Tal Yarkoni (Email | Web | Twitter | GitHub), March 2014
w/ seaborn improvements by Michael Waskom
The first thing we need to do is import ye old faithful Python libraries--pandas, numpy, and matplotlib. Without these, we are nothing! (With them, we're still nothing, but we're a special kind of nothing that can analyze data and generate plots quickly.) We'll also import seaborn to get nice matplotlib defaults for free.
import pandas as pd
import numpy as np
import matplotlib as mpl
import matplotlib.pyplot as plt
from scipy import stats
import seaborn as sns
sns.set(rc={"axes.labelsize": 15})
data = pd.read_csv('Restaurant_Inspection_Scores.csv')

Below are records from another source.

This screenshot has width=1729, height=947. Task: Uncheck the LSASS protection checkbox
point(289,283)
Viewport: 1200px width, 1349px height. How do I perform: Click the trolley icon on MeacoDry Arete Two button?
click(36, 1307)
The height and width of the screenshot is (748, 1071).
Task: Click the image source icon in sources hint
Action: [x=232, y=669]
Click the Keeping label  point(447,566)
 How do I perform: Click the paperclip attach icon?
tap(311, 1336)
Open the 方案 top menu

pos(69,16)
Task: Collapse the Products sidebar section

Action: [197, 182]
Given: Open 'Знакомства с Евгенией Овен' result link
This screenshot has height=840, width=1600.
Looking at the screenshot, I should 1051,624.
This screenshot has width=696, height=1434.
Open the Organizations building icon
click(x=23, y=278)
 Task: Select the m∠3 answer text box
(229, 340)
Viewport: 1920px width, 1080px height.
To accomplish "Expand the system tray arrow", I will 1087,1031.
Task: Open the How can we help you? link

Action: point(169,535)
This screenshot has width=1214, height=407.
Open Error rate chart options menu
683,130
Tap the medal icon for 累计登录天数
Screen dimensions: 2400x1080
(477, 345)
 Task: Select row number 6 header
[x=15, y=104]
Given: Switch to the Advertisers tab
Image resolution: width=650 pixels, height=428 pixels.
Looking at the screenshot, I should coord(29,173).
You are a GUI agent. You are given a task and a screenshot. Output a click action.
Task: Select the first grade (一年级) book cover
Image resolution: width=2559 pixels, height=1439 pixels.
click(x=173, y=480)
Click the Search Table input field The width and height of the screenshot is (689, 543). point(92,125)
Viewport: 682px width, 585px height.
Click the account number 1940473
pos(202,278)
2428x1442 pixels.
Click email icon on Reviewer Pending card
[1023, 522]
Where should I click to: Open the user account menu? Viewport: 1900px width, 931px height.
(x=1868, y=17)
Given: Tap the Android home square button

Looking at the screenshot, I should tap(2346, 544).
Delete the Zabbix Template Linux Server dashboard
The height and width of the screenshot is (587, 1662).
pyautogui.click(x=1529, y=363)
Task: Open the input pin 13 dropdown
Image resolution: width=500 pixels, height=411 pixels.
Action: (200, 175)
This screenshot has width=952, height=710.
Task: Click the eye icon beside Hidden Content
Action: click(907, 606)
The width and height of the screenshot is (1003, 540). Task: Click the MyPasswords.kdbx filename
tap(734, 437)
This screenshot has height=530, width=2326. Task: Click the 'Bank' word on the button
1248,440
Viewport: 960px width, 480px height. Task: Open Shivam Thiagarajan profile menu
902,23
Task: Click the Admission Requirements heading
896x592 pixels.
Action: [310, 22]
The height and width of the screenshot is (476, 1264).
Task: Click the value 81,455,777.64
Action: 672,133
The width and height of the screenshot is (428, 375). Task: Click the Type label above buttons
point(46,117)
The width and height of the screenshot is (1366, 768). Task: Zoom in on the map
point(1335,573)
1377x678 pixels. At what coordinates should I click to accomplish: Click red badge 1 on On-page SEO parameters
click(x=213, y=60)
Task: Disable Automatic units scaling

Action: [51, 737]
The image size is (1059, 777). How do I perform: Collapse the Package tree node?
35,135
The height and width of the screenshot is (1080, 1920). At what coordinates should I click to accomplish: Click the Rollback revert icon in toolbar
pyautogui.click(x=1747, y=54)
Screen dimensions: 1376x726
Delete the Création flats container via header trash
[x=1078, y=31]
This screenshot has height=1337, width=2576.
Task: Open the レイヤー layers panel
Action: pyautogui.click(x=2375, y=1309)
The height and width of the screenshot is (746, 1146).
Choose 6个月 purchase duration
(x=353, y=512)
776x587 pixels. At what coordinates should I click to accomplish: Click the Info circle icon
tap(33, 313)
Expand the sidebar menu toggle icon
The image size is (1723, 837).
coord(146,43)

data = data.drop_duplicates() # Get rid of a few duplicate lines
# Create unique ID column that's human-readable--concatenate name and address
data['string_id'] = [x.lower() for x in (data['Restaurant Name'] + '_' + data['Facility ID'].astype(str))]
# ...but use Facility ID for most analyses
data['id'] = data.pop('Facility ID')
# We'll also add a datetime column, which will come in handy later
data['date'] = pd.to_datetime(data['Inspection Date'])
# Also for convenience
restaurants = data.groupby('id')
# Print some stuff
print "Number of inspections:", len(data)
print "\nNumber of restaurants inspected:", len(restaurants)
print "\nColumns:\n", data.dtypes
Number of inspections: 19454 Number of restaurants inspected: 4405 Columns: Restaurant Name object Zip Code int64 Inspection Date object Score int64 Address object Process Description object string_id object id int64 date datetime64[ns] dtype: object
We have nearly 20,000 inspections from over 4,400 distinct establishments. For each inspection, we have (among other things) a health inspection score, an establishment name, an inspection date, and a description of the process (i.e., whether the inspection was routine, or reflected a follow-up visit triggered by an establishment failing an earlier inspection).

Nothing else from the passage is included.